**Instruction**
Return the listing below verbatim, line for line, from the first line to the last, without changing anything.
--- Begin Data for this exercise ---
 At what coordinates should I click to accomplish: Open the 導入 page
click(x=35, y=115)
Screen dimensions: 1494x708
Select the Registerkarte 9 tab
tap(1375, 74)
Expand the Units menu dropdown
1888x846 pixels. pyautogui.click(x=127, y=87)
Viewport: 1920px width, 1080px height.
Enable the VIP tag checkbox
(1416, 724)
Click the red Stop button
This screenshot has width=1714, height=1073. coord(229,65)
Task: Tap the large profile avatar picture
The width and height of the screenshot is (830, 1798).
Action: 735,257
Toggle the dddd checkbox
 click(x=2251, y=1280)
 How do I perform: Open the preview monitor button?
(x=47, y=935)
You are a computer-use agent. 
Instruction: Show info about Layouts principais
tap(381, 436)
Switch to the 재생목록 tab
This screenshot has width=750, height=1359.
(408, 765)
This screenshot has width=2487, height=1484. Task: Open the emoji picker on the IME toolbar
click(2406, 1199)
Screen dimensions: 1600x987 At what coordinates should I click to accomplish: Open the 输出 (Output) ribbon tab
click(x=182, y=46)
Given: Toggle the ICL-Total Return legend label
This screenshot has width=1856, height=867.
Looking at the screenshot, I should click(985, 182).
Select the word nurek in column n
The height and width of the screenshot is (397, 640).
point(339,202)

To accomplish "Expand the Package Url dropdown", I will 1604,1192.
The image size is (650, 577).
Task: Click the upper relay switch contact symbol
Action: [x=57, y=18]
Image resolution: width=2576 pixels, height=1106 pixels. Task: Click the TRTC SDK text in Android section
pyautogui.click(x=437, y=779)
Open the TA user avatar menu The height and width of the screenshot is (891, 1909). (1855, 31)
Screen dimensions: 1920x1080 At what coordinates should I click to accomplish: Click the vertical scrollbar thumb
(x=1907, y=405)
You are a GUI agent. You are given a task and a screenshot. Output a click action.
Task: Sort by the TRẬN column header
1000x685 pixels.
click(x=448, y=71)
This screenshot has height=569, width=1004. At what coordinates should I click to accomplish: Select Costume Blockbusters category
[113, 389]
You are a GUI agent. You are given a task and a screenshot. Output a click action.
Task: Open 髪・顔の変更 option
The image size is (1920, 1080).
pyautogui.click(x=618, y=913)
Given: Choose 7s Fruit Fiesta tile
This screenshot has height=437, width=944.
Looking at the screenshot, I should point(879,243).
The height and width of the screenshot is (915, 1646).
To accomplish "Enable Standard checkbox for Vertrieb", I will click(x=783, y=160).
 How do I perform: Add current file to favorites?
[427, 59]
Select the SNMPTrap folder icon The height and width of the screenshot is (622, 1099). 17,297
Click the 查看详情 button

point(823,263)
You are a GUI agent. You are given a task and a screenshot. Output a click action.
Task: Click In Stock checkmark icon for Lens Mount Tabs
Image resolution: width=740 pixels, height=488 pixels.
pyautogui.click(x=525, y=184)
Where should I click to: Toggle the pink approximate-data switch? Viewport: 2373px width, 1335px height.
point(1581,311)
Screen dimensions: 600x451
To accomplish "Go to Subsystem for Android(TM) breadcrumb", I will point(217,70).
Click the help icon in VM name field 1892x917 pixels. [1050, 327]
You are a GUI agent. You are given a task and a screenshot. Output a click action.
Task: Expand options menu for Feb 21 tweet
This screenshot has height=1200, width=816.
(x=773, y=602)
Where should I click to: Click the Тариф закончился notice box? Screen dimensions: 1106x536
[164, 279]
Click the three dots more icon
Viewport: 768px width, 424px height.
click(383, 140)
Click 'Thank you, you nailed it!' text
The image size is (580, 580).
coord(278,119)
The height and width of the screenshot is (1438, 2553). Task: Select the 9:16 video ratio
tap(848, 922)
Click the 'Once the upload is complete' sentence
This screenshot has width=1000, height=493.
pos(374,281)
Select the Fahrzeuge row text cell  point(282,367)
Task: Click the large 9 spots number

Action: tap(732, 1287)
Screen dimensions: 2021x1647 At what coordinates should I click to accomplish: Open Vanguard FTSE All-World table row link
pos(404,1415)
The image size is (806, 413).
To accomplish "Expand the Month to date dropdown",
--- End Data for this exercise ---
**Completed exercise**
 At what coordinates should I click to accomplish: Open the 導入 page
click(x=35, y=115)
Screen dimensions: 1494x708
Select the Registerkarte 9 tab
tap(1375, 74)
Expand the Units menu dropdown
1888x846 pixels. pyautogui.click(x=127, y=87)
Viewport: 1920px width, 1080px height.
Enable the VIP tag checkbox
(1416, 724)
Click the red Stop button
This screenshot has width=1714, height=1073. coord(229,65)
Task: Tap the large profile avatar picture
The width and height of the screenshot is (830, 1798).
Action: 735,257
Toggle the dddd checkbox
 click(x=2251, y=1280)
 How do I perform: Open the preview monitor button?
(x=47, y=935)
You are a computer-use agent. 
Instruction: Show info about Layouts principais
tap(381, 436)
Switch to the 재생목록 tab
This screenshot has width=750, height=1359.
(408, 765)
This screenshot has width=2487, height=1484. Task: Open the emoji picker on the IME toolbar
click(2406, 1199)
Screen dimensions: 1600x987 At what coordinates should I click to accomplish: Open the 输出 (Output) ribbon tab
click(x=182, y=46)
Given: Toggle the ICL-Total Return legend label
This screenshot has width=1856, height=867.
Looking at the screenshot, I should click(985, 182).
Select the word nurek in column n
The height and width of the screenshot is (397, 640).
point(339,202)

To accomplish "Expand the Package Url dropdown", I will 1604,1192.
The image size is (650, 577).
Task: Click the upper relay switch contact symbol
Action: [x=57, y=18]
Image resolution: width=2576 pixels, height=1106 pixels. Task: Click the TRTC SDK text in Android section
pyautogui.click(x=437, y=779)
Open the TA user avatar menu The height and width of the screenshot is (891, 1909). (1855, 31)
Screen dimensions: 1920x1080 At what coordinates should I click to accomplish: Click the vertical scrollbar thumb
(x=1907, y=405)
You are a GUI agent. You are given a task and a screenshot. Output a click action.
Task: Sort by the TRẬN column header
1000x685 pixels.
click(x=448, y=71)
This screenshot has height=569, width=1004. At what coordinates should I click to accomplish: Select Costume Blockbusters category
[113, 389]
You are a GUI agent. You are given a task and a screenshot. Output a click action.
Task: Open 髪・顔の変更 option
The image size is (1920, 1080).
pyautogui.click(x=618, y=913)
Given: Choose 7s Fruit Fiesta tile
This screenshot has height=437, width=944.
Looking at the screenshot, I should point(879,243).
The height and width of the screenshot is (915, 1646).
To accomplish "Enable Standard checkbox for Vertrieb", I will click(x=783, y=160).
 How do I perform: Add current file to favorites?
[427, 59]
Select the SNMPTrap folder icon The height and width of the screenshot is (622, 1099). 17,297
Click the 查看详情 button

point(823,263)
You are a GUI agent. You are given a task and a screenshot. Output a click action.
Task: Click In Stock checkmark icon for Lens Mount Tabs
Image resolution: width=740 pixels, height=488 pixels.
pyautogui.click(x=525, y=184)
Where should I click to: Toggle the pink approximate-data switch? Viewport: 2373px width, 1335px height.
point(1581,311)
Screen dimensions: 600x451
To accomplish "Go to Subsystem for Android(TM) breadcrumb", I will point(217,70).
Click the help icon in VM name field 1892x917 pixels. [1050, 327]
You are a GUI agent. You are given a task and a screenshot. Output a click action.
Task: Expand options menu for Feb 21 tweet
This screenshot has height=1200, width=816.
(x=773, y=602)
Where should I click to: Click the Тариф закончился notice box? Screen dimensions: 1106x536
[164, 279]
Click the three dots more icon
Viewport: 768px width, 424px height.
click(383, 140)
Click 'Thank you, you nailed it!' text
The image size is (580, 580).
coord(278,119)
The height and width of the screenshot is (1438, 2553). Task: Select the 9:16 video ratio
tap(848, 922)
Click the 'Once the upload is complete' sentence
This screenshot has width=1000, height=493.
pos(374,281)
Select the Fahrzeuge row text cell  point(282,367)
Task: Click the large 9 spots number

Action: tap(732, 1287)
Screen dimensions: 2021x1647 At what coordinates should I click to accomplish: Open Vanguard FTSE All-World table row link
pos(404,1415)
The image size is (806, 413).
To accomplish "Expand the Month to date dropdown",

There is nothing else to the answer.